++++ SOURCE RECORDS
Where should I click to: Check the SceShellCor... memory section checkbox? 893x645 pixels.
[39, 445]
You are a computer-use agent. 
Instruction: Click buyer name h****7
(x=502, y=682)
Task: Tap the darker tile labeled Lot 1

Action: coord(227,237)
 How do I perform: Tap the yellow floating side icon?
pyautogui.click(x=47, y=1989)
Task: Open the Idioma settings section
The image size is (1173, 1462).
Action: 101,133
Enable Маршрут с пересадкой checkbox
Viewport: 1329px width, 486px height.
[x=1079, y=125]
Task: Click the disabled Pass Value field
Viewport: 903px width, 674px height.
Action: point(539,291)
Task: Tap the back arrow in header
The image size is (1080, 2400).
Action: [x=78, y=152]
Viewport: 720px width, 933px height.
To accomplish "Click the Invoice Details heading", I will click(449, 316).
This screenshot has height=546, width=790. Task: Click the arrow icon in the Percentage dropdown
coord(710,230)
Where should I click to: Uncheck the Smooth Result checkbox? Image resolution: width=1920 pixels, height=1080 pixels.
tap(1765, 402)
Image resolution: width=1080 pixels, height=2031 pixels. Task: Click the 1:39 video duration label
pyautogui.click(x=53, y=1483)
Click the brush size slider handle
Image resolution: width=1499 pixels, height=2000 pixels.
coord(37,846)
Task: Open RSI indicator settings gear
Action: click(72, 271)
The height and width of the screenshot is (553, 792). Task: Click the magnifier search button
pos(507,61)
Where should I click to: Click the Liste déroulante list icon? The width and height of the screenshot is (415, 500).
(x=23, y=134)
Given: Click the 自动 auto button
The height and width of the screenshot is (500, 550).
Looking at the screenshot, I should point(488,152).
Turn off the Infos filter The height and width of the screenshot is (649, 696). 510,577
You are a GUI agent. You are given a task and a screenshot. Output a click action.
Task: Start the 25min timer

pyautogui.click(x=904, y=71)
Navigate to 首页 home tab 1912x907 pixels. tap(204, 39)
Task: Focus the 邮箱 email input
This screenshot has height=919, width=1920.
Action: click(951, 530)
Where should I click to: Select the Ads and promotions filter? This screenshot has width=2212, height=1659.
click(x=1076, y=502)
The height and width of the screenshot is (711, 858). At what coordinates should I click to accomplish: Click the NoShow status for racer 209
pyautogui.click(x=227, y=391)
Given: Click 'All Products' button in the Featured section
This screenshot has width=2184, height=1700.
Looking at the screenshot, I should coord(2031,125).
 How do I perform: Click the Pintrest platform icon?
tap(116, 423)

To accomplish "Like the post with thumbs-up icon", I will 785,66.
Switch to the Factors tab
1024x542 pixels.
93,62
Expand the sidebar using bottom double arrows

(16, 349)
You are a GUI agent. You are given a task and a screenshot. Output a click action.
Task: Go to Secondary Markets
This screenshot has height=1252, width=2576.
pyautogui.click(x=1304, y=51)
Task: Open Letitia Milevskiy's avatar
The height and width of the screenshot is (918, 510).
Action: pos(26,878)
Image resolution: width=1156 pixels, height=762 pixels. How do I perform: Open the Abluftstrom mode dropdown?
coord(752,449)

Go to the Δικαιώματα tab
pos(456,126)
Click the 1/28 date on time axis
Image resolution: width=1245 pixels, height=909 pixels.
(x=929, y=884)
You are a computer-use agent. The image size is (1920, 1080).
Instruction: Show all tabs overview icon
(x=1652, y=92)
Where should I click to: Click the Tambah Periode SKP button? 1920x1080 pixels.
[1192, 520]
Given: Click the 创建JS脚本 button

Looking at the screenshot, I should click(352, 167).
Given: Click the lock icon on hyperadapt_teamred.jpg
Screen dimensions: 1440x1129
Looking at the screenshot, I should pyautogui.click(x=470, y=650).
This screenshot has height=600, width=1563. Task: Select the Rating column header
++++++++
WHAT THE TASK REQUIRES => Reproduce verbatim the stretch from the line containing "I will 785,66." through the end of the items, including both of those lines.

TASK OUTPUT =>
To accomplish "Like the post with thumbs-up icon", I will 785,66.
Switch to the Factors tab
1024x542 pixels.
93,62
Expand the sidebar using bottom double arrows

(16, 349)
You are a GUI agent. You are given a task and a screenshot. Output a click action.
Task: Go to Secondary Markets
This screenshot has height=1252, width=2576.
pyautogui.click(x=1304, y=51)
Task: Open Letitia Milevskiy's avatar
The height and width of the screenshot is (918, 510).
Action: pos(26,878)
Image resolution: width=1156 pixels, height=762 pixels. How do I perform: Open the Abluftstrom mode dropdown?
coord(752,449)

Go to the Δικαιώματα tab
pos(456,126)
Click the 1/28 date on time axis
Image resolution: width=1245 pixels, height=909 pixels.
(x=929, y=884)
You are a computer-use agent. The image size is (1920, 1080).
Instruction: Show all tabs overview icon
(x=1652, y=92)
Where should I click to: Click the Tambah Periode SKP button? 1920x1080 pixels.
[1192, 520]
Given: Click the 创建JS脚本 button

Looking at the screenshot, I should click(352, 167).
Given: Click the lock icon on hyperadapt_teamred.jpg
Screen dimensions: 1440x1129
Looking at the screenshot, I should pyautogui.click(x=470, y=650).
This screenshot has height=600, width=1563. Task: Select the Rating column header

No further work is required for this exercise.